Monday, February 28, 2011

The no-fail parenting solution that will change everything

In response to my post on davening with young children in the house, the excellent Glad Hatter commented:
Amazing! I have just been living off the hope that all the extra davening I got when I was single is filtering into these years and keeping my average up. I run tot shabbat, but this should hopefully get me a little yom tov davening! IYH it'll keep working for you!
I had to laugh at myself when I saw that last bit—Glad Hatter’s lovely wish that my system will keep working for me. I am not so confident about the parenting enterprise that I often make predictions, but here I am secure in forecasting the following:

It will not keep working for me. I am sure of that. My kids will move on the the next phase, and I will have to outwit them again. Like a shark keeps swimming to stay alive. An ima shark.

I used to be a big believer in what I call “the no-fail parenting solution.” I am a great fan of tips, tricks, hacks and systems. I love victories. In my earliest days as a parent, I tried to establish systems that would serve us well. I adopted an overarching philosophy—based on Rav Shlomo Wolbe’s sefer Zeriah u'Vinyan (Planting and Building), particularly as it is articulated by Rabbi Leib Kelemen. I read about optimal childrearing practices and the sleep habits. As my children grew, I read more books and took classes, especially the excellent Perl Abromowitz teleconference (hopefully more on that another time). I read and listened and asked and got lots of great ideas and implemented them.

But parenting victories are fleeting.

One of my daughters has been going through a difficult phase lately. I have seen that each stage my children enter presents new challenges—teething, social anxiety, throwing food, staying up all night talking to each other, fighting, pickiness, tantrums, whining, dawdling, and on and on . . . Each time we hit a rough patch, I mourn the phase that’s passed. I bemoan the present and project darkly into the future. I walk around in a cloud of sulky self-pity, alternately brooding and complaining to anyone who will listen.

Then I remember to pray, to consult with my husband, to ask my mom and my friends and my mentors for advice, to consult the ideas and wisdom I’ve accumulated thus far. And I find that a solution usually presents itself. And in the past, I would think that solution was the be-all and end-all. Parenting has humbled me. These days, I embrace and celebrate each victory, each good idea. But each idea has its moment, and then the moment passes. The new challenge arrives, demanding its own answers.

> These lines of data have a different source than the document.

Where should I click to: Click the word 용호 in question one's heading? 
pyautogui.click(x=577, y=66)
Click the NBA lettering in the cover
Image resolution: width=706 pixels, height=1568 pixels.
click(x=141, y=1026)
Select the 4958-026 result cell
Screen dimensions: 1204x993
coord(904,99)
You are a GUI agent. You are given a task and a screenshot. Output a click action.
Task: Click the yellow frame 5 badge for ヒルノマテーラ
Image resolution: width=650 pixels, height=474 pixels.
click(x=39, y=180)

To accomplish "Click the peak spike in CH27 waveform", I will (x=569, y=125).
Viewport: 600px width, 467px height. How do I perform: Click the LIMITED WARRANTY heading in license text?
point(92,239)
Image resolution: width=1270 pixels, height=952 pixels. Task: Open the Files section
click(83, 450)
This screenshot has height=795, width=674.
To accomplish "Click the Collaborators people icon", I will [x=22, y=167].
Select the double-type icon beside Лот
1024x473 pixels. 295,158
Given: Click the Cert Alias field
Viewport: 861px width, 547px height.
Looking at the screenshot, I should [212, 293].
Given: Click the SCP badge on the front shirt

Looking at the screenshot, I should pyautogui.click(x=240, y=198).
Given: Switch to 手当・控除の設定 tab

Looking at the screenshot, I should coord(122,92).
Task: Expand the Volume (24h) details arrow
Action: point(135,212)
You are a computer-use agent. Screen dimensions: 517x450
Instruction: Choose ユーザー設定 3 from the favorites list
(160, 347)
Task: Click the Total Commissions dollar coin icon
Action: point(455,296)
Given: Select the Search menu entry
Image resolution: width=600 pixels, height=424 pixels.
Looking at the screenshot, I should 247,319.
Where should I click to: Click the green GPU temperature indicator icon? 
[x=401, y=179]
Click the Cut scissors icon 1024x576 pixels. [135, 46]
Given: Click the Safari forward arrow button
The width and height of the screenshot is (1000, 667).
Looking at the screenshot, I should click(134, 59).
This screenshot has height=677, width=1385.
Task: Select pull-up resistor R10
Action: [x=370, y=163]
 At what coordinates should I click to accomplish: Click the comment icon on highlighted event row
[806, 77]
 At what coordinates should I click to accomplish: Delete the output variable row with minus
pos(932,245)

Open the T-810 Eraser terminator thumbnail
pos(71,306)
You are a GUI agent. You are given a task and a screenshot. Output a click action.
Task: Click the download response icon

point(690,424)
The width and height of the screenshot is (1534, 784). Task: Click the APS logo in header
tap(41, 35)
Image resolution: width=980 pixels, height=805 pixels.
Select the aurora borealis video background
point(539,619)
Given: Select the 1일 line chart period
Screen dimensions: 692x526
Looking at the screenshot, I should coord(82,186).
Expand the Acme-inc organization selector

Having an overall approach to parenting that my husband and I follow, however, has been enormously helpful. And strengthening myself with new classes and ideas is also invaluable. Those things provide stability and guidance; tips and tricks and solutions are amazing for a while, and then they move along to someone else’s family. Like ponytail holders and umbrellas.

So I know my davening system will not continue to work for me. My kids will get older and we will have to try something new. I hope, after reading the comments on the blog and on Facebook, that my sharing it will help someone else. I am so glad it is working for us right now, and I know that the next phase will be a chance to discover another victory.


Glad Hatter said...

Hehe! That's why I included the bracha, cuz I know how it goes, the song & dance (sometimes literally) we have to do can be exhausting. I definitely see that where it once took a jingle, a bribe, or a threat to see results, now my kids "perform" without my input. That way I have time and strength to tackle the next battle. I laugh when I recall how I thought I was preparing for parenting by attending one class or reading a few books. Cuz that only gets you through one stage before you need a refresh, reread, and renegotiation! Swapping tips with other mommies and reading is great for that. Thanks for the ideas and chizuk!

Chaya said...

Yay Parent Hacks!

Yeah, I totally thought parenting was about "starting right." It's really pretty funny to think how naive I was. There have been so many hilarious (in retrospect) shocks along the way, like when my perfect sleepers started staying up until midnight chatting in their cribs at 2 years old. In that case, I think we just threw up our hands and waited it out for months on end.